Some local leaders capitalized on empty streets to accelerate long-planned projects or initiate new ones. Paris Mayor Anne Hidalgo made headlines with her decision to remove half of all street parking in Paris, add 50 kilometers (31 miles) of bike lanes, and convert a major central roadway, Rue di Rivoli, to a cycling thoroughfare. These steps mark a fundamental shift toward a public realm that centers on people, not vehicles.

Similarly, one East Coast mayor told us that the need to maintain physical distance between people had prompted a call for more outdoor space: “Fewer cars means more opportunities for public space. We’re learning a lot about how to share public space and not just use it for cars—we worked to close roadways and people want to keep them.”

Nearly half of the mayors we surveyed closed some roads to through traffic during the pandemic, and just under a third closed select streets to nearly all traffic. One prominent example is Washington, D.C.’s Black Lives Matter Plaza, commissioned by Mayor Muriel Bowser, along two blocks of 16th Street NW. This new pedestrian promenade has quickly become a landmark that embodies a convergence of protest and pride.

New York City undertook an expansive “open streets” initiative, temporarily closing more than 100 miles of roadway to cars to provide more space for outdoor recreation in all five boroughs.

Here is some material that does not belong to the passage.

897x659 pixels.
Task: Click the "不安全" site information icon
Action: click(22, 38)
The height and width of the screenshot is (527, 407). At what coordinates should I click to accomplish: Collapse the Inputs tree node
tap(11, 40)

Like most cities we surveyed, New York did not have a plan or process for retaining these changes after the pandemic. But the city’s Department of Transportation, responding to public pressure, has signaled its commitment to making some changes permanent.

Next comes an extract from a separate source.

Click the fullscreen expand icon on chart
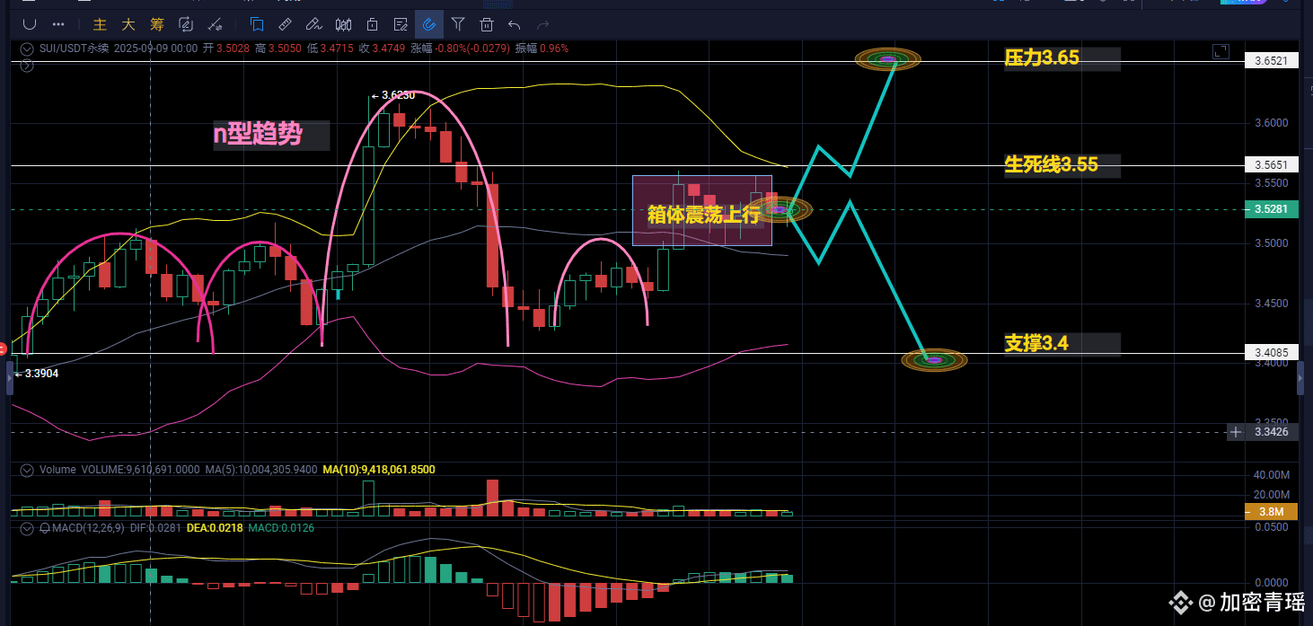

A typical setup for temporary limited local access under New York City’s “open streets” initiative [Image: NYC DOT]
The most popular new use of public space, and the one most likely to endure after the pandemic, was outdoor dining. Among the mayors we surveyed, 92% created new space for outdoor dining, with 34% noting they planned to make these changes permanent. Locations varied across cities and neighborhoods: Some communities claimed sidewalk space, while others reallocated on-street parking or repurposed empty parking lots. Other cities closed entire streets for dining.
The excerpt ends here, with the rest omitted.